Incendies sort chez nous en 2011, mais il s'agit bel et bien d'un film de 2010. Pourquoi ? Parce qu'au cinéma, 2010 a été l'année du regret, de l'exploration de la mémoire, de la quête identitaire vers un passé nébuleux qui visait à éclaircir le présent. Après Shutter Island, Inception ou encore Biutiful, Incendies clôt donc une année où l'acceptation de la vie passe inexorablement par l'exorcisation des démons intérieurs et d'un passé sombre. Chez Denis Villeneuve cependant, la différence réside dans le fait que les personnages principaux ne connaissent rien du passé, et qu'ils vont s'y confronter progressivement ( et nous avec ). Incendies est un film âpre et tendu, au récit limpide, dont on sent l'héritage d'Alain Resnais dans sa manière parfaitement fluide d'alterner les époques, mêlant présent et passé avec une intelligence remarquable. L'imbrication des différentes temporalités, la confusion entre présent et passé, sont un témoignage pertinent sur la manière dont ce dernier agit sur le premier ( et vice-versa ), et comment il dit quelque chose de notre identité actuelle.
Incendies est un film contaminé par la tragédie grecque. On pense d'abord à Antigone ( la mère ne veut pas de tombe, comme Polynice ne peut en avoir, et le film narre la lutte d'un personnage - la jumelle - pour redonner de la dignité à sa mère ), puis à Oedipe, pour la manière dont le sort et ses redoutables surprises s'abattent sur l'être humain, mais aussi pour ce que l'histoire nous révèle ( et qu'il ne faut pas dévoiler ici ).

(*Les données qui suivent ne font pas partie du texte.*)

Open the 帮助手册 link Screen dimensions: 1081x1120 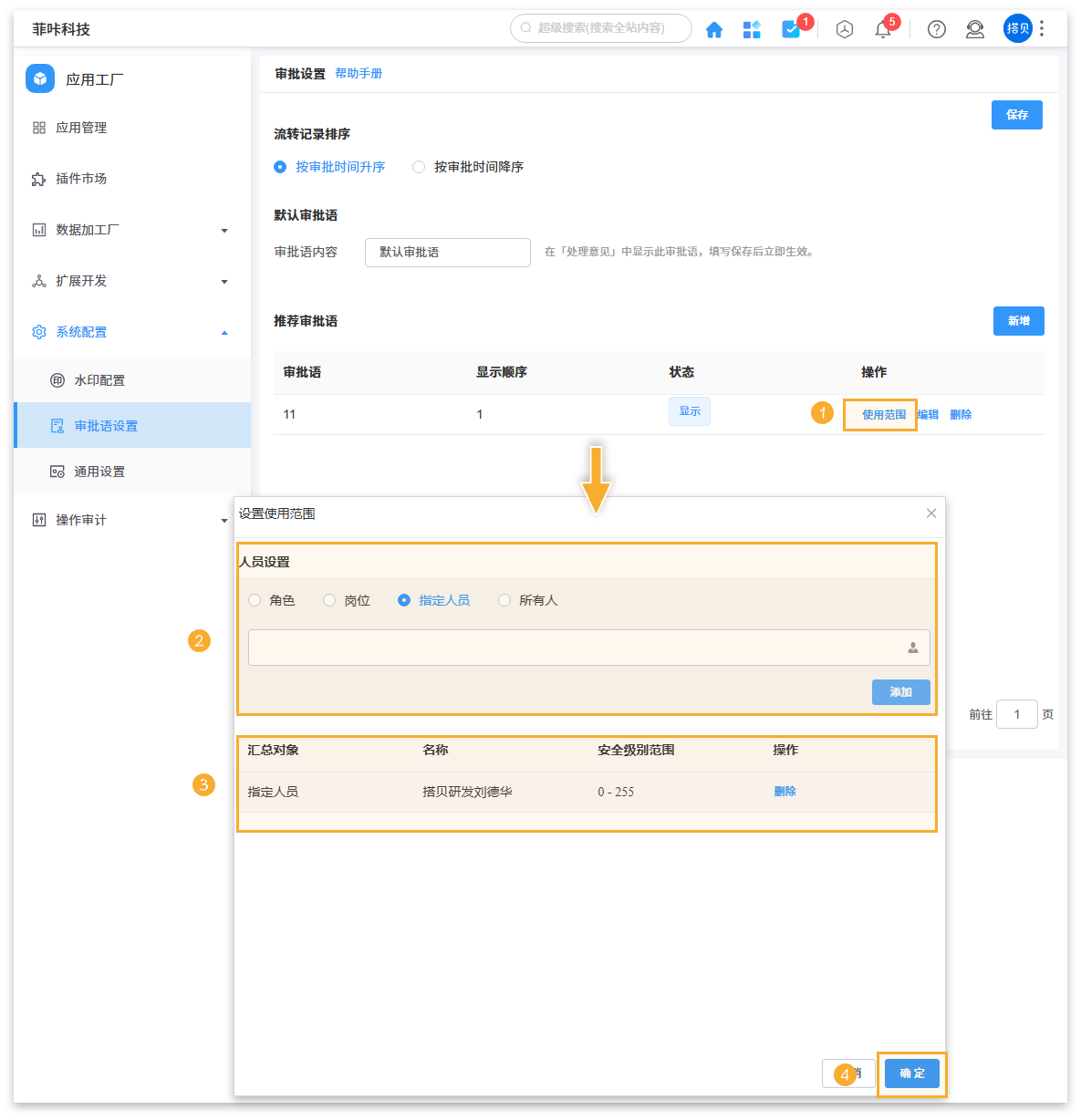coord(359,73)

Seulement, tout cela manque cruellement de sentiments, de passion. Impressionnant techniquement, le film déroule sa mécanique propre en oubliant d'injecter une émotion plus souterraine, plus discrète et touchante, se satisfaisant peut-être trop d'une esthétique du choc un peu malhonnête ( il faut surprendre le spectateur, ne pas le ménager ). Certaines séquences fonctionnent très bien - l'attaque du bus, tout en tension et en suspense - mais d'une manière générale le film peut apparaître comme moralement douteux.

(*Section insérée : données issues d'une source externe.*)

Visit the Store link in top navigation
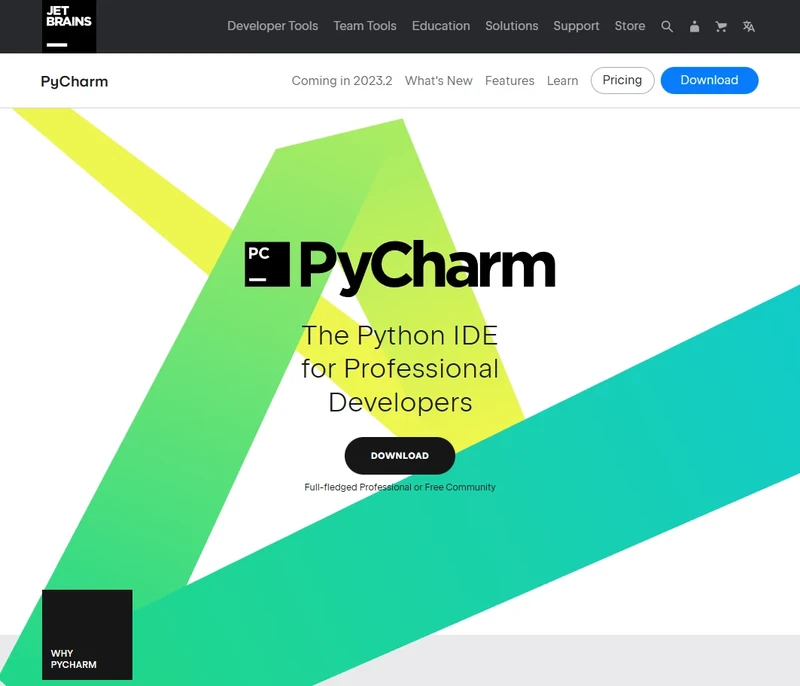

Cela concerne le scénario, mais également des partis pris au niveau de la mise en scène. Devant certains choix formels, on peut penser à la phrase de Godard " Un travelling est une affaire de morale " ( ou au texte de Rivette sur Kapo et la mise en scène d'un camp de concentration ), et se demander si la représentation esthétisante de la misère ( voir la première scène du film, consternante, chorégraphie ultra-stylisée sur le visage d'un enfant ) est une bonne chose. Denis Villeneuve n'en fait pas un usage constant, mais les travellings et autres ralentis sont ici gênants dans la mesure où ils ne s'accordent pas à ce qu'ils montrent. La dénonciation de la guerre est certes louable, mais les moyens mis en place frisent l'approche publicitaire.
Traversé par quelques fautes de goûts, un peu froid ( si j'ose dire... ), Incendies est néanmoins un film à la structure narrative brillante, complexe et claire à la fois, en tension permanente. Et les acteurs sont impressionnants de justesse, en premier lieu Mélissa Désormeaux-Poulin, dont l'éclat noble et calme, la révolte implicite et sage, sont un contrepoint idéal à la rugosité d'un film qui ne laisse aucun répit au spectateur.